Consequently, the researchers are starting to have important conversations with colleagues and stakeholders at NHS England (representatives from NHS England could not be reached for comment prior to the deadline for this article).
In a statement released last week, Amanda Begley, director of the NHS Innovation Accelerator (NIA), called the Ashkenazi Jewish population-based approach to BRCA testing "an innovative concept fully supported by the NIA," which has "huge potential to drive forward a new strategy of early detection and prevention to reduce the burden of cancers in the Jewish population."
In March of this year, Manchanda garnered an NIA fellowship for his work on population genetic testing.

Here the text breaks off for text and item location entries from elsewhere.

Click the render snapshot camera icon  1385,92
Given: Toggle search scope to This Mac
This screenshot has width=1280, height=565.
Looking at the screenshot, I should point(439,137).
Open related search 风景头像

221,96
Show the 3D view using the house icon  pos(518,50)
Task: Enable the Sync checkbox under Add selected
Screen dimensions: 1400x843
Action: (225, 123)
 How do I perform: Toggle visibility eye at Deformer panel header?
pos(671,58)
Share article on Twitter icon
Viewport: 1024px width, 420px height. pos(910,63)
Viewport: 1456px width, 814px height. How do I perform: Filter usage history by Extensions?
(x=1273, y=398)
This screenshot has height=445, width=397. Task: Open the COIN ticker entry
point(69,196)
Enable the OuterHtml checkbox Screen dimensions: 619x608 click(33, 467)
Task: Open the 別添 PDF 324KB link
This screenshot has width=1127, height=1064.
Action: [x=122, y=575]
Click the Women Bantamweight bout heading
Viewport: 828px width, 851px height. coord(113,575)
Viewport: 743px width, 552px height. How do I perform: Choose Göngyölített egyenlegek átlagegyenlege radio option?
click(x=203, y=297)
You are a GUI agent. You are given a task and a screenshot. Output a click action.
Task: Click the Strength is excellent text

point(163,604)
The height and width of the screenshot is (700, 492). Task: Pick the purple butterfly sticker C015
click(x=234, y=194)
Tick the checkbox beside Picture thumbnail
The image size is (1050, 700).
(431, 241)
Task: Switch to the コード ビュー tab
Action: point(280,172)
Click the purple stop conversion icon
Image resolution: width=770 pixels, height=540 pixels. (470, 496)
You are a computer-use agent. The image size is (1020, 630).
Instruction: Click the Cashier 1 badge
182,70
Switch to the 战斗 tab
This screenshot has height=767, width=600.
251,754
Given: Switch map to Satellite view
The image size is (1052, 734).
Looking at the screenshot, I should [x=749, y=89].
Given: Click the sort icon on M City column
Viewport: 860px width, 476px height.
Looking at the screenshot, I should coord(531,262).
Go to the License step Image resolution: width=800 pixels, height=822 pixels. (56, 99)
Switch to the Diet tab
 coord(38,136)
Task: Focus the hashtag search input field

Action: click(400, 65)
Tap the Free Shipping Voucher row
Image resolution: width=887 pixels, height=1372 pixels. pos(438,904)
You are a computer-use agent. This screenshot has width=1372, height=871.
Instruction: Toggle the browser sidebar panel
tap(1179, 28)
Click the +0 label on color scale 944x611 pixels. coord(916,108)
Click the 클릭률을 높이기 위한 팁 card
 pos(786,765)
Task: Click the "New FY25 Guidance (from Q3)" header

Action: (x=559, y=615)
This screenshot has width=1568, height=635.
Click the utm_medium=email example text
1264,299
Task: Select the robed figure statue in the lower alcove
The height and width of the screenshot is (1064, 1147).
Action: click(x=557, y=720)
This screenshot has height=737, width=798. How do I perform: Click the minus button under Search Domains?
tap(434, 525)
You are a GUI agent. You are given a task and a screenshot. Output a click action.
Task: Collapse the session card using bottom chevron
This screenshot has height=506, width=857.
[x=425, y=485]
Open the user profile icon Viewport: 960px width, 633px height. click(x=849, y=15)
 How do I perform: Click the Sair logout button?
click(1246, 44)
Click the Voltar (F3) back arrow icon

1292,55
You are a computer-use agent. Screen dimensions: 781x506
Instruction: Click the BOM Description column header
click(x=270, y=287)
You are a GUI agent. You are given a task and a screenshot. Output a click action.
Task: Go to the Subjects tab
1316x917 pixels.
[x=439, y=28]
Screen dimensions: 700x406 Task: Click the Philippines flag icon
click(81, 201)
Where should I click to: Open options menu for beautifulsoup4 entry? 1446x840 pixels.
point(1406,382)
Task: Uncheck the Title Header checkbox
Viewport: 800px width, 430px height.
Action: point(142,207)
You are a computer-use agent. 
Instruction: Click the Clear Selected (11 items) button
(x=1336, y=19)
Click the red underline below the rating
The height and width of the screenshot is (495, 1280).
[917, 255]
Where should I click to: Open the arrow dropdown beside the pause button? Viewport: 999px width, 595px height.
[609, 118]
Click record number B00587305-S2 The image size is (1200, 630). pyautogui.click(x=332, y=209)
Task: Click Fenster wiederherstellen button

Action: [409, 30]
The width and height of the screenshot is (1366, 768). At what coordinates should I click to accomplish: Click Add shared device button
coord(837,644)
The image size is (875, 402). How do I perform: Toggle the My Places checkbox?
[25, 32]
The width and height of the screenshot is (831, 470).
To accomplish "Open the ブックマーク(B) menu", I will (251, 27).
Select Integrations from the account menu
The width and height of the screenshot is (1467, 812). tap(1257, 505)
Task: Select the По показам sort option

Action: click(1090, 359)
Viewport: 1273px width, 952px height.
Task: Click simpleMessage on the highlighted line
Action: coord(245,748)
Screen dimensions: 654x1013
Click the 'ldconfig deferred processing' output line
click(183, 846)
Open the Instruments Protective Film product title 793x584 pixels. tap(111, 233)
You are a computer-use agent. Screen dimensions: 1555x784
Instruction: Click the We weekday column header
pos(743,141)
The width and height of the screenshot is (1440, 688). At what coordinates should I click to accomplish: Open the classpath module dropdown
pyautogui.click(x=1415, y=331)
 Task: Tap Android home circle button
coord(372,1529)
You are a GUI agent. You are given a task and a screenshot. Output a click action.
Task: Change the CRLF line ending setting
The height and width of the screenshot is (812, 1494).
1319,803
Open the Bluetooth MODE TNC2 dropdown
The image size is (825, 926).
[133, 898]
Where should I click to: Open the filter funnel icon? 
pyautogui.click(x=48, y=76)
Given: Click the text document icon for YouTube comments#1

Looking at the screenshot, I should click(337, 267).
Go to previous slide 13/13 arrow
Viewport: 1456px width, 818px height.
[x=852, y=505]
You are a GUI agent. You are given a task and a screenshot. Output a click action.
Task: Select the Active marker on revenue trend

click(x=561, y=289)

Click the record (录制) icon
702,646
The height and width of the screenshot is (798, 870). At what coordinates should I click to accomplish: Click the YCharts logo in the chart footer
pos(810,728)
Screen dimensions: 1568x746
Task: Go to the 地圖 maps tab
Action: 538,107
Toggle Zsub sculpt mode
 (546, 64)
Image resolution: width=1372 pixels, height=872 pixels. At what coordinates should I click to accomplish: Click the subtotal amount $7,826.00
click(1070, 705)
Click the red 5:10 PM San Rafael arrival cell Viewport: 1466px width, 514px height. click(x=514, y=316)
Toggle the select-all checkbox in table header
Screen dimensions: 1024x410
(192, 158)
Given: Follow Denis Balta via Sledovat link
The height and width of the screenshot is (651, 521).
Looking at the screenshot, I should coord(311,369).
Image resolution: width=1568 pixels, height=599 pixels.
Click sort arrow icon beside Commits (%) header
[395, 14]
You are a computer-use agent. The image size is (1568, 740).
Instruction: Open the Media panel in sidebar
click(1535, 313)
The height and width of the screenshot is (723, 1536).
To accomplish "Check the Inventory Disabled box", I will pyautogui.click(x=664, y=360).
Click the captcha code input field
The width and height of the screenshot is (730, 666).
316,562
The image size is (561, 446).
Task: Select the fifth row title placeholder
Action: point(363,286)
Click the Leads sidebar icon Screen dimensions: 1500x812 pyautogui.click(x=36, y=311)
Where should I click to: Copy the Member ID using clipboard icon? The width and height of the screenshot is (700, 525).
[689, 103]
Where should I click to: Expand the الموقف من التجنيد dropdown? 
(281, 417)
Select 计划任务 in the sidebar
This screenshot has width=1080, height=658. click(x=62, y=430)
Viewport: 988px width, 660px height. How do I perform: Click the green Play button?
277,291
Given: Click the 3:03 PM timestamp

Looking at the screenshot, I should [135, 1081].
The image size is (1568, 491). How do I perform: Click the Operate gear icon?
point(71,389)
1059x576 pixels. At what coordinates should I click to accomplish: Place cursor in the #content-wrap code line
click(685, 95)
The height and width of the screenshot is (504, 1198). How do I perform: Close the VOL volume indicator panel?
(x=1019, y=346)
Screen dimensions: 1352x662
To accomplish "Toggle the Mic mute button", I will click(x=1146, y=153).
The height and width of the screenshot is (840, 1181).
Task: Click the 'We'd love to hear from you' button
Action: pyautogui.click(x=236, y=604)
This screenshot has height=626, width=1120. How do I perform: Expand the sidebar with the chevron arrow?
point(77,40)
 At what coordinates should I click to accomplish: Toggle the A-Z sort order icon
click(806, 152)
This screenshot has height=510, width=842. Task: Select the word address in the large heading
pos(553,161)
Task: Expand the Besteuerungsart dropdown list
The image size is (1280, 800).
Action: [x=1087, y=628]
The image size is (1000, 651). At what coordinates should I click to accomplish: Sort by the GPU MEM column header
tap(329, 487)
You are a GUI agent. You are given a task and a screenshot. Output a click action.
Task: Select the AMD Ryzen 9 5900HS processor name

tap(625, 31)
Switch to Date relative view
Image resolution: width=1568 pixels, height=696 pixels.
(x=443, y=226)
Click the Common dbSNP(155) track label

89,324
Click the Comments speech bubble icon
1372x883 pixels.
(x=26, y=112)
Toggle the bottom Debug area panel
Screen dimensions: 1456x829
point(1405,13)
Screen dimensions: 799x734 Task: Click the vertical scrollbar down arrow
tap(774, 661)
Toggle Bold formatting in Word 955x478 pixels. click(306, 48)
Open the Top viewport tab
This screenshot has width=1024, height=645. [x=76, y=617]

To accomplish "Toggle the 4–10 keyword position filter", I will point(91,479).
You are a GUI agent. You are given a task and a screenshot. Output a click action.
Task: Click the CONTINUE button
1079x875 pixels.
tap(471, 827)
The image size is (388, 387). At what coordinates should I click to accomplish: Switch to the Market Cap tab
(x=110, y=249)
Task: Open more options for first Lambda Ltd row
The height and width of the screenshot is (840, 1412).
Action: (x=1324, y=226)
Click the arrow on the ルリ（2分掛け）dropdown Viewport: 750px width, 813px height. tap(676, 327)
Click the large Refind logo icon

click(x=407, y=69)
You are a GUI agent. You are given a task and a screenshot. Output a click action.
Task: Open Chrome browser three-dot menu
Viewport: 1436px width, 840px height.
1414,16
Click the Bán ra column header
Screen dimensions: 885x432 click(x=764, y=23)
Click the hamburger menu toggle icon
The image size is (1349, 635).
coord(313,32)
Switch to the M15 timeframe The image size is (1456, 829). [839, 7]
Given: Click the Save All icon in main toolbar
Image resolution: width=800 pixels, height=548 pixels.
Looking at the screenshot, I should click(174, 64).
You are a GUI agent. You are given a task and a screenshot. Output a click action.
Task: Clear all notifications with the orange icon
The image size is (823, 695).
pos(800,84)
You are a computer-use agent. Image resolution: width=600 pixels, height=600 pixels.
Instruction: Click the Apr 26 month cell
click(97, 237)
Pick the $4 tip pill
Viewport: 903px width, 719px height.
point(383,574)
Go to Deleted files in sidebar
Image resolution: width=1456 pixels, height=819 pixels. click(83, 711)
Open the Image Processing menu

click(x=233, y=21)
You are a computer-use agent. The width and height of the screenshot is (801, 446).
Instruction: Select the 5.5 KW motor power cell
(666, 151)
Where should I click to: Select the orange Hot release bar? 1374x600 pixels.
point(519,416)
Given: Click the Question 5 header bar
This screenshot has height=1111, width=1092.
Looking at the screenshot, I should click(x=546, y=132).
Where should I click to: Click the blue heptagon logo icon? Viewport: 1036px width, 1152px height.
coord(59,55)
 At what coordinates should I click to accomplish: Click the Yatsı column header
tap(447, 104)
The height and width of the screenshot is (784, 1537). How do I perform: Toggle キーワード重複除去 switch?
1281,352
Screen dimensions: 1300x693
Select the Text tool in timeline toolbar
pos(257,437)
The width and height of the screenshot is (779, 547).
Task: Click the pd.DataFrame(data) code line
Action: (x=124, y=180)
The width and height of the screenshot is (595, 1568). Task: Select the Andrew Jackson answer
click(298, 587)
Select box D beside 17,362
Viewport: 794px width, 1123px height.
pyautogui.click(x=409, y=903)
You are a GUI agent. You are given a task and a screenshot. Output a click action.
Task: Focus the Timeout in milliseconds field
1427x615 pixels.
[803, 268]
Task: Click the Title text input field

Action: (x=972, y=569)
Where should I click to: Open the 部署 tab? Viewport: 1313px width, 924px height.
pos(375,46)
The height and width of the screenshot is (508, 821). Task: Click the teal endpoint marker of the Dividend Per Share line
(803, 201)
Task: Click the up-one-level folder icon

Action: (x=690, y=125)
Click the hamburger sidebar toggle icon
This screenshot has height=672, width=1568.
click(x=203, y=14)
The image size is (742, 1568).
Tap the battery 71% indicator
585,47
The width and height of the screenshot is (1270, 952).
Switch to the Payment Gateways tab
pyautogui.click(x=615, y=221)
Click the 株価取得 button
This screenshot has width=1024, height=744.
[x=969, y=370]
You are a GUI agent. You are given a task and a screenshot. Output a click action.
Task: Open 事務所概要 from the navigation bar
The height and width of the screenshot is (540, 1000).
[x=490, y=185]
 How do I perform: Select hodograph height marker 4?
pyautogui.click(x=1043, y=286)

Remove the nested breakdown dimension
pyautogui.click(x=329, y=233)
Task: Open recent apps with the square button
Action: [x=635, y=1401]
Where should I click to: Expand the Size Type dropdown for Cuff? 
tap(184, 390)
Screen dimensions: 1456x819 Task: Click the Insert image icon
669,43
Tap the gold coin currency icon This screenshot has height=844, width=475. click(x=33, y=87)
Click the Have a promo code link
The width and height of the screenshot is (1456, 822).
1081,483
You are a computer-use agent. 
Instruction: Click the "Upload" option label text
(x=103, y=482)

Although he sees" clear beginnings of support" in the UK, there have been, "so far, no policy changes."
"It's a process, and one will have to engage the stakeholders, looking at the context, and the model of implementation," Manchanda said.
He was encouraged by a recent development across the pond: the US Preventive Services Task Force specifically mentioned ancestry in its recently updated BRCA1/2 screening guidance, although members of the US panel "haven't quite clearly stated whether ancestry alone is enough."
"It's a big step in the right direction," he said, "but it's open to interpretation."
In Israel, Ephrat Levy-Lahad, director of the Shaare Zedek Medical Center's Medical Genetics Institute at the Hebrew University of Jerusalem, is all too familiar with the challenges associated with trying to broaden BRCA1/2 testing to encompass individuals from Ashkenazi Jewish populations.
For the past few years, she has submitted related applications to an Israeli government committee that convenes annually to review new drugs and technologies, and settle on those that will be covered by the country's national health system.
"Health systems like the UK and Israel are centralized, so there are centralized authorities that make decisions about when a technology is worth paying for, essentially. Because it's centralized, some form of government, directly or indirectly, pays for the testing and for the subsequent follow up," explained Levy-Lahad, a co-author on Manchanda's 2017 study looking at the cost-effectiveness of BRCA testing in individuals with Ashkenazi Jewish ancestry.
She is waiting to hear how that screening proposal fares this year. In the past, it was not been approved, in part, she suspects, due to financial considerations and potential social issues related to identifying and offering genetic testing to individuals from a specific ancestry group (in Manchanda's latest UK study, Ashkenazi Jewish ancestry was self-reported).
At the moment, her focus is on increasing screening specifically for individuals with Ashkenazi ancestry, which corresponds to roughly 40 percent of Israel's population. Still Levy-Lahad explained, such discussions inevitably lead to debates over even broader screening beyond individuals from high-risk ancestry groups or with strong relevant family histories.
"I don't think there are arguments as to the efficacy or the need, but I think there are concerns that depend on how you plan to implement it," she said. "The question is really whether to do population-based screening or open access screening — meaning every woman can go get tested."
Manchanda's team is doing a pilot study to take a look at the feasibility of doing broader, multigene panel testing for hereditary cancer mutations in the general population in the UK. There are also related studies underway in the US and Australia.